Several NASCAR stars failed to get on track because their cars didn’t pass inspection Friday before the session began to set the field for the Fields of Honor Quiktrip 500 at Atlanta Motor Speedway. There were 13 cars that didn’t take a lap, including Jeff Gordon, Matt Kenseth, Jimmie Johnson and Tony Stewart.

Gordon blasted NASCAR after his No. 24 Chevrolet didn’t take a lap, apologizing to fans and 3M, which was making its debut as his primary sponsor.

“When you have this many teams having issues going through, there’s something wrong with this system or something wrong with the amount of time they’re allotted to get through,” said Gordon, whose car went through the inspection bay twice. “There’s no way with this many good cars and talented people that they can’t figure out how to get these cars through inspection. These guys are too smart and yeah, we’re pushing limits, but there’s something wrong here.

“I’m embarrassed for our series now that this just happened. I’m really upset for my sponsor 3M that just came on this weekend when we didn’t get a chance to qualify. We’re just fortunate that (we make the race). I know there’s a lot of teams that aren’t going to be that fortunate. I hate it for these guys that work so hard. … This is an embarrassment for all of us.”

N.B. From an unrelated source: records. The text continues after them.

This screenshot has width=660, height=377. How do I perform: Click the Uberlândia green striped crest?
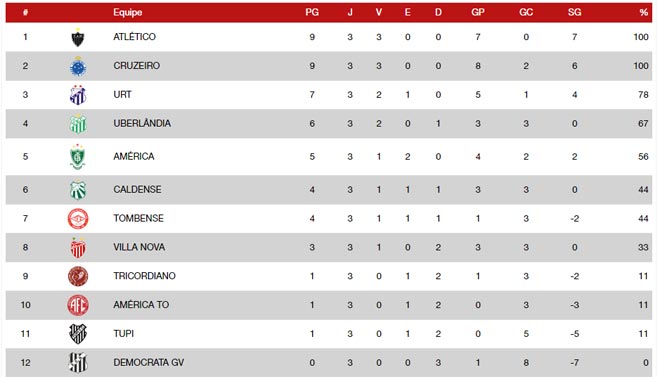(78, 124)
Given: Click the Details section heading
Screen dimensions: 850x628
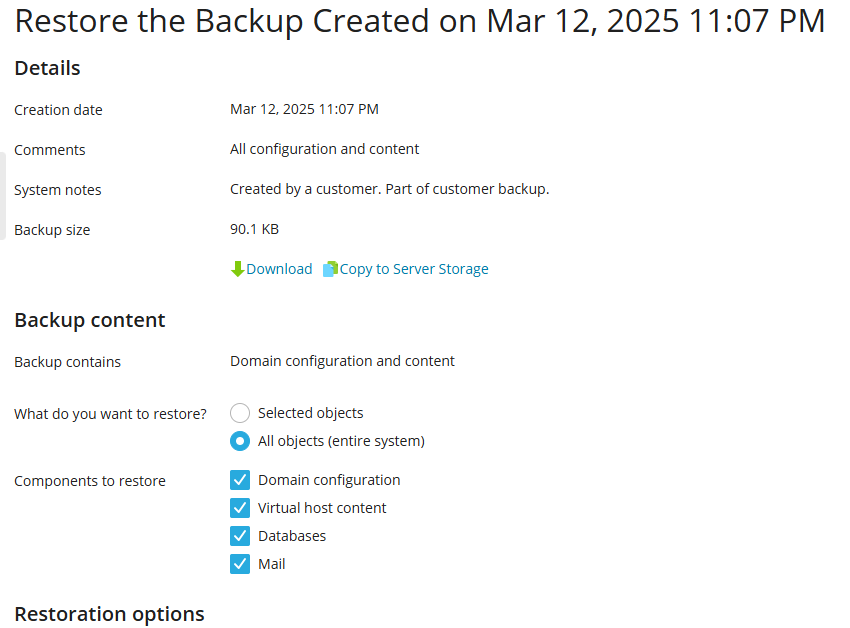Looking at the screenshot, I should point(47,68).
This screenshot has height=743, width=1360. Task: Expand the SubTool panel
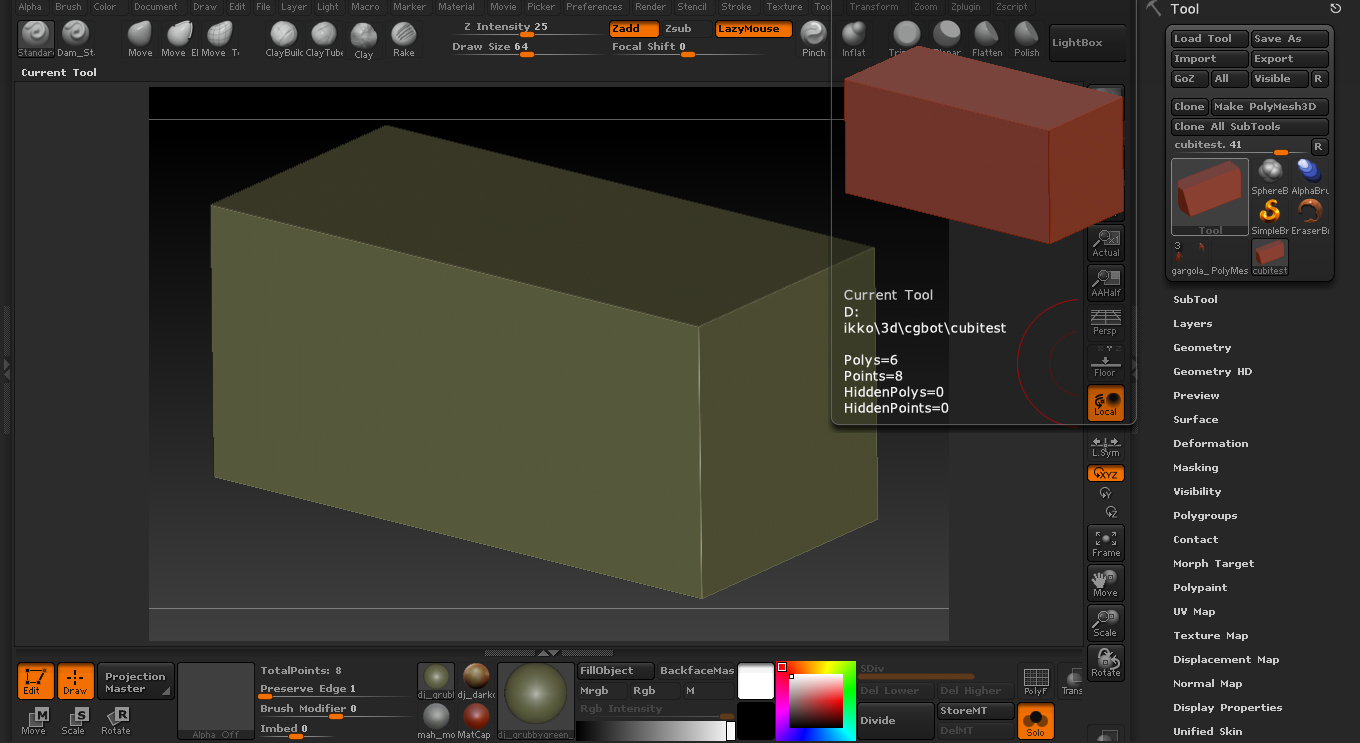click(x=1195, y=299)
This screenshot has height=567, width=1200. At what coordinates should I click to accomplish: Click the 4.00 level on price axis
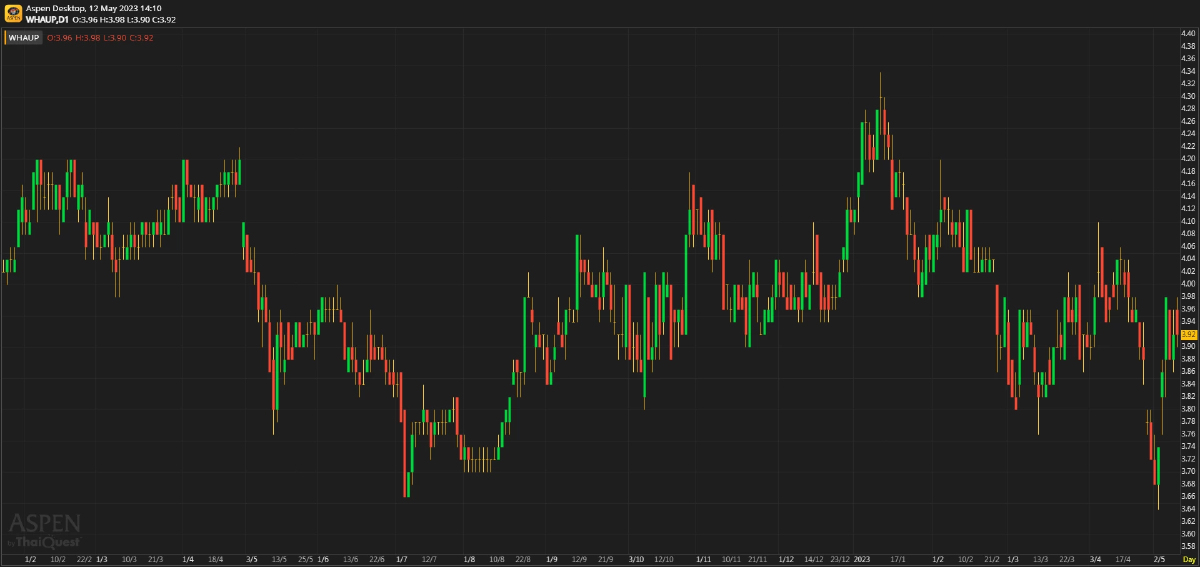tap(1188, 284)
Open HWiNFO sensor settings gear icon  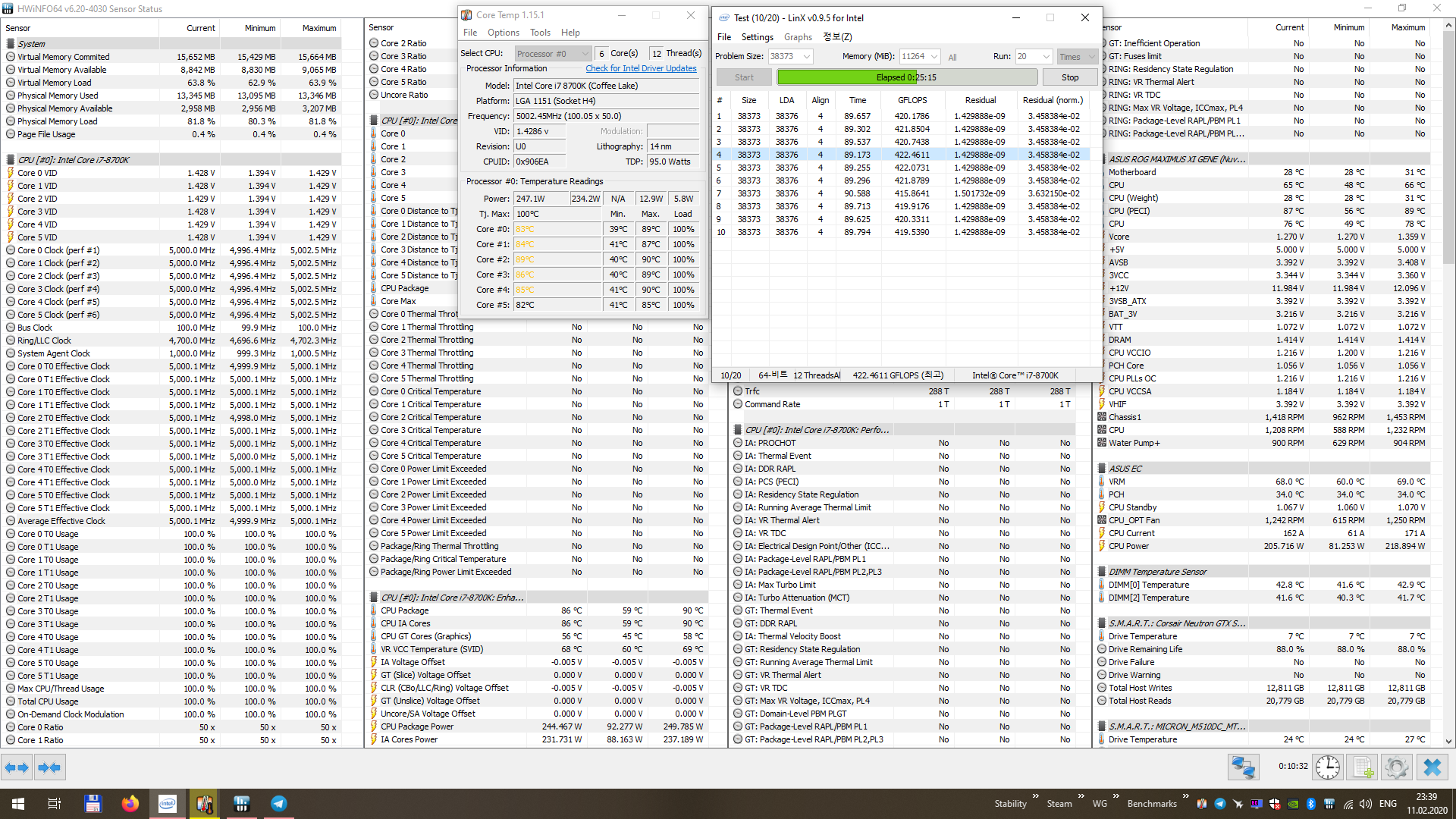pos(1396,767)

Matt Kenseth shared that sentiment.

“It’s better than not starting,” he said. “I feel bad for whoever didn’t get through there and didn’t make the race.

“They should figure out how to get everyone through tech before qualifying starts, first of all. If they can’t do that, they should probably postpone qualifying until they get everyone through tech with that many cars.”

NASCAR delayed the start of the session by 15 minutes to get teams through inspection.

Sprint Cup director Richard Buck said NASCAR saw the trend develop and tried to provide dispensation to teams. All 47 cars attempting to qualify for the race were given at least one shot at passing inspection.

“We could see the trend develop,” Buck said. “Our job is to work with teams and allow them to meet parameters. We pushed it 15 minutes to give them as much time as we could.

“We treat everybody the same. There were cars that came through three times. Everyone got a fair shot at coming through in a timely manner.”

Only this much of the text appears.